Friday, August 19, 2005

Overview of Online Course Criticism

Online courses are complex, human-driven contexts for formal learning. We might want to study them in order to learn more about:

  • Essential components of online courses
  • Effectiveness of online courses relative to other modes of instruction
  • Best practices in instructional and management strategies of online courses

Studying online courses is fraught with challenges. This difficulty is exacerbated, however, by the fact that “online course” means different things in different contexts. The label is routinely applied to situations as varied as a traffic school course taken to avoid increased insurance premiums, a skill improvement tutorial available to U.S. Army tank drivers while deployed abroad, a certification course offered by a professional association to real estate agents, and an English course taken to complete a university’s degree program.

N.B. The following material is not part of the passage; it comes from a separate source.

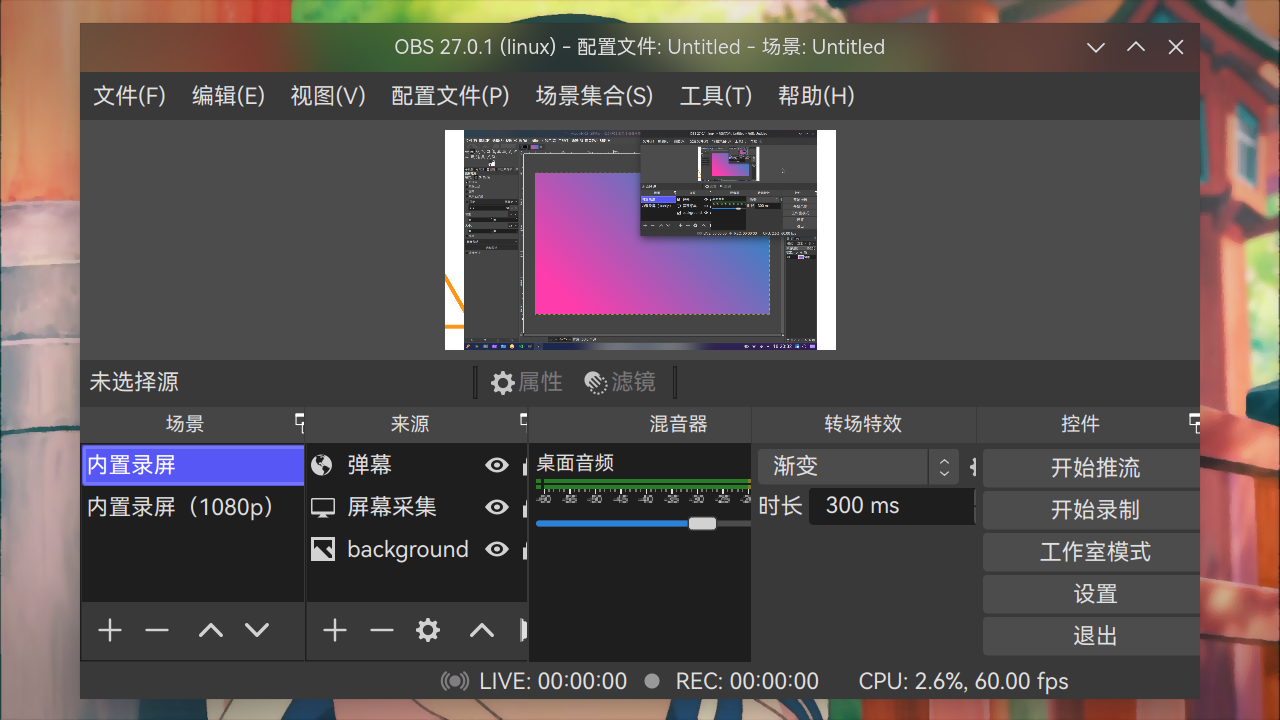Open the 工具(T) menu
This screenshot has width=1280, height=720.
coord(715,95)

Online course criticism (Thompson, 2005), is a mode of inquiry that provides practicing online course professionals (e.g., instructors, administrators, instructional designers, etc.) with an approach that they can use to study online courses from a variety of contexts. A form of educational criticism in the tradition of Stanford curriculum scholar Elliot Eisner (1985, 1991), online course criticism depends upon the heightened perceptions of an expert practitioner and a rigorous qualitative research case study methodology as the bases for portrayal and appraisal of individual online courses. This rendering progresses in a narrowing spiral fashion. That is, the actual course is represented in a rich but limited description followed by progressively narrower treatments of interpretation, evaluation, and a few overarching themes. From the themes presented, readers may choose to generalize to other courses.

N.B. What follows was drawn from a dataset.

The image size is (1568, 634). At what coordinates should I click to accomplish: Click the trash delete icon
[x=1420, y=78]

Individual online course criticisms are valuable in that they reveal some of the nuance and complexity that a connoisseur sees in specific online courses (what Stake, 2000, refers to as intrinsic case study). This is useful in that readers of criticisms who are not experienced with online courses (especially those whose opinions about online learning are influential) may become better informed. However, even greater value may be found in larger collections of online course criticisms from which more general patterns begin to emerge (comparable to Stake's conceptualization of instrumental case studies).

The Online Course Criticism Model includes:

  1. A conceptual framework for the rationale underlying online course criticisms
  2. Procedural guidelines for practitioners to follow in creating online course criticisms
  3. Required elements to be contained in the final written criticism
References
Eisner, E. (1985). The Educational Imagination: On the Design and Evaluation of School Programs. New York: Macmillan Publishing Company.
Eisner, E. (1991). The Enlightened Eye: Qualitative Inquiry and the Enhancement of Educational Practice. New York: Macmillan Publishing Company. Stake, R. (2000). Case studies. In Denzin, N. and Lincoln, Y. (Eds). Handbook of Qualitative Research. Sage Publications: Thousand Oaks, CA. Thompson, K. (2005). Constructing Educational Criticism of Online Courses: A Model for Implementation by Practitioners. Unpublished doctoral dissertation. University of Central Florida: Orlando, FL.